Didn't Trump say he died whimpering and crying like a dog? Or words to that effect. Seems odd behaviour for a man so committed to a cause that he blew himself up with a suicide vest.
I think Trump just makes it up for the John Wayne effect.

Ludders

Ludders

As for the kids, well yes if they were just children, it's disgusting to gloat about their deaths. But this is Trump. What else can you expect?

TiberiusDidNothingWrong

TiberiusDidNothingWrong
Dick Tater

Murder is a very emotive word because it describes a particularly culpable and socially unacceptable form of killing. It would be difficult to equate war collateral to murder. It's sophistry.

Aren't there better things for you to be outraged about in like ... every other culture on earth?

I do like you though, Genkimonk. And your strange transparently racist anti-American rants do bring some colour to the forum.

Tanmann

Tanmann
Dick Tater

Indeed.

I'm under no illusions that America are any kind of world saints. But it does seem to me that anti-Americanism has often taken on a cultish, distorted and sinister life (or rather, agenda) of its own.

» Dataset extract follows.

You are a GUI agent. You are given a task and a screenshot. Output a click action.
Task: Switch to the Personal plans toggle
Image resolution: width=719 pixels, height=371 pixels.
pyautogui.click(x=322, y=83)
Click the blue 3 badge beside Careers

I remember it in the post-9/11 period where the anti-war left seemed determined to justify hating Bush more than Bin Laden, and I remember feeling suspicious of that attitude of the time, even as I felt kind of cowed into going along with it at the same time.

Ludders

Ludders

As much as I'd love the see the end of Islamism, I personally think American interventionism has been the impetus behind a lot of shit. They've probably done more harm than good. One of Trump's few good decisions was to gtfo.

Genkimonk

Genkimonk

I personally blame America for most of the conflicts going on in the world. I also find the culture to be odious in its total disregard for others.

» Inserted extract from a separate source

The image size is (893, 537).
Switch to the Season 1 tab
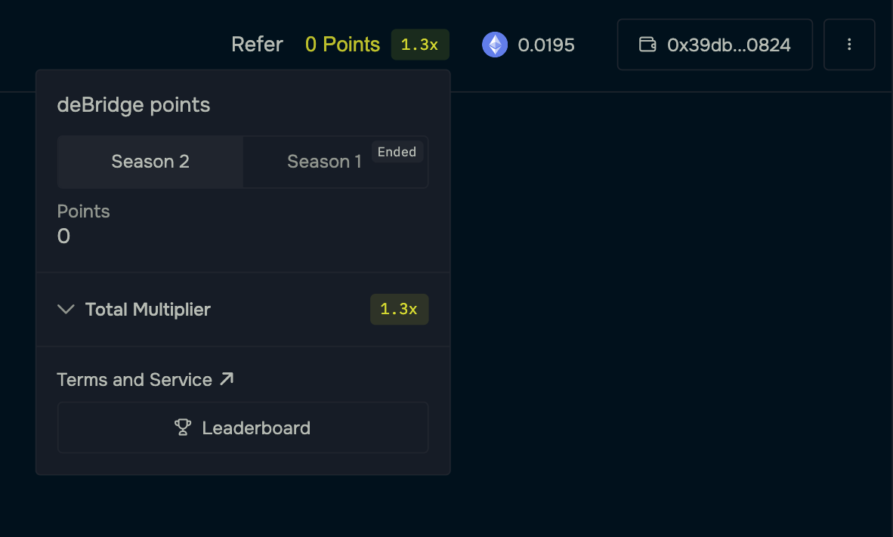[x=324, y=162]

As someone working abroad, I have seen time after time yanks treating other cultures like utter shit, even in those cultures home countries. Now, I know not all are bad, but I do think that American culture does have a strong hatred towards anything not American. I feel the culture makes it hard for Americans to adapt to other cultures. And I feel it is these qualities which has caused it to become the enemy of so many countries.